A photo of Isabel Meirelles.

Isabel Meirelles,
Professor, Faculty of Design,
Graduate Studies

Visually communicating meaningful information about the pandemic in effective ways is the challenge now facing all graphic designers, and OCAD University professor Isabel Meirelles wants to help students find the answers.

In the fourth-year Graphic Design Workshop course she will teach remotely this fall, Meirelles will invite students to centre their capstone projects on the social, financial and/or mental health impacts of COVID-19. Part of the Graphic Design undergraduate program, the year-long multidisciplinary course approaches design as a mode of inquiry into contemporary issues. Examining and expressing the personal and public effects of the coronavirus through design, Meirelles says, is how students can become the kind of socially aware designers that our world needs more than ever.

“Focusing on this socially engaged topic provides an opportunity for transformational change in how students think and design as they move into their professional lives,” Meirelles says. “They will be encouraged to think about the implications of the pandemic, and the design applications they can envision to help shape a more equitable and inclusive society.”

After choosing a specific pandemic story to explore, the students will conduct research and interview sources to gather information and insights. Group discussions and short assignments will help them integrate theoretical concepts and critical thinking into their projects. Acting as a facilitator, Meirelles will support them in discovering their area of interest, guiding them in their process, and providing access to useful open-access design resources. Community building in the course is also a priority for Meirelles, who will bring the geographically dispersed learners together through synchronous group and one-on-one sessions that respect participants’ various time zones.

The role of graphic design in articulating pandemic developments is a subject Meirelles is also exploring through research. She is leading a new study on trends in data visualization of COVID-19 information in two Canadian daily newspapers. The research is being funded by a $5,000 Explore Grant from the Social Sciences and Humanities Research Council, which was facilitated by OCAD U’s University Research Seed Grant program.

“Pandemic coverage is driven by data—the numbers of infection rates, deaths, tests—and we have seen an explosion of infographics in different types of media all over the world,” says Meirelles, author of the 2013 book Design for Information: An Introduction to the Histories, Theories, and Best Practices Behind Effective Information Visualizations. “However, one of the problems with any data visualization is that we tend to take it as objective depictions of a topic, without considering the ethical implications of the data they represent.”

With the support of a team of undergraduate and graduate students, she will comb through the pages of The Globe and Mail and the Toronto Star from January to August 2020 to collect examples of COVID-19 graphics. Her goal is to identify the range of data visualization formats and techniques used, and their efficacy in conveying complex information about the coronavirus. She will also aim to identify oversights and ethical issues, including which populations and perspectives may be underrepresented in these data visualizations.

“We all make decisions about our lives based on these graphics—whether to send our kids to school, go to the hospital, take public transit—so we need a better understanding of who is being counted, and who is doing the counting and for what purposes.”

EXTRACTED ENTRIES –
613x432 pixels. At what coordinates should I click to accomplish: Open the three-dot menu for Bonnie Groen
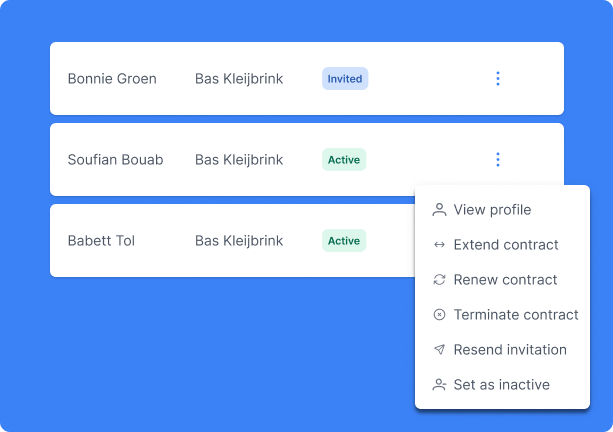pos(498,79)
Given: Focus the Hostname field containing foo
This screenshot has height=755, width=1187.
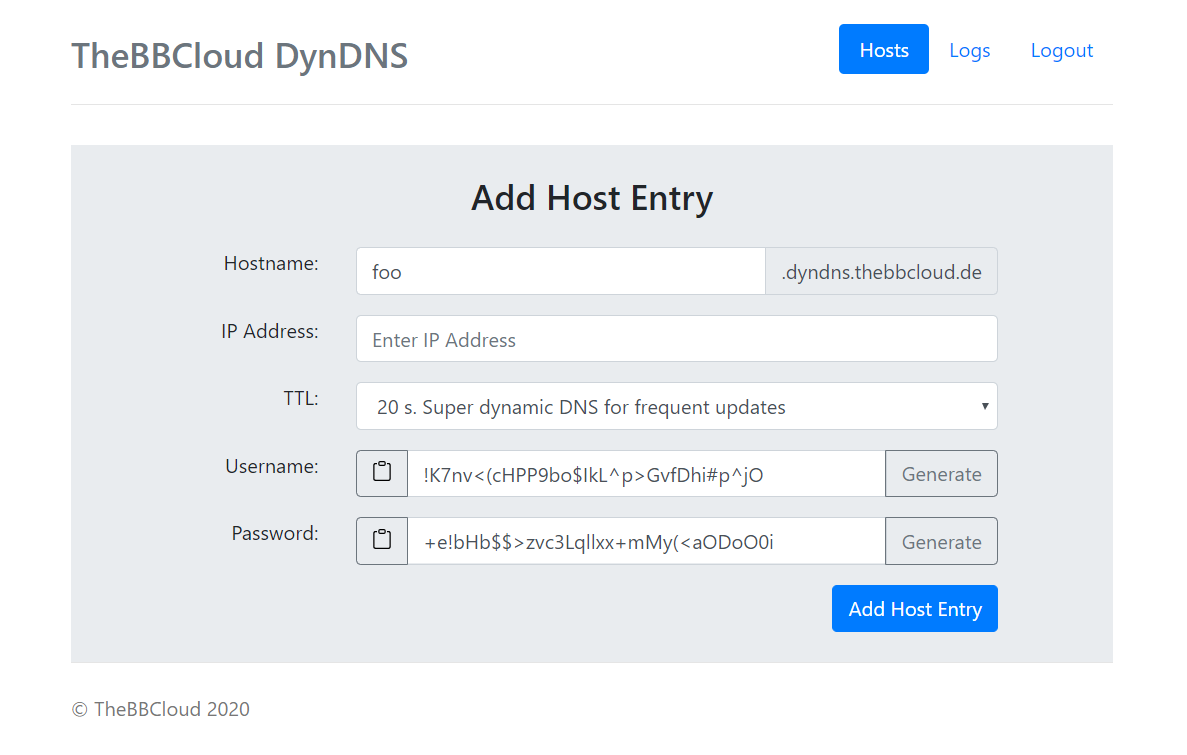Looking at the screenshot, I should [560, 271].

EXERCISE –
Answer these questions about the Meirelles profile.
(a) In which year of study is the Graphic Design Workshop course that Meirelles will teach?
(b) Which grant funds her study of COVID-19 data visualization, and for how much?
(c) Which two newspapers will her team examine, and over what months?
The entries are not needed here.

EXERCISE OUTPUT –
(a) It is a fourth-year course.
(b) A $5,000 Explore Grant from the Social Sciences and Humanities Research Council funds the study.
(c) The team will examine The Globe and Mail and the Toronto Star from January to August 2020.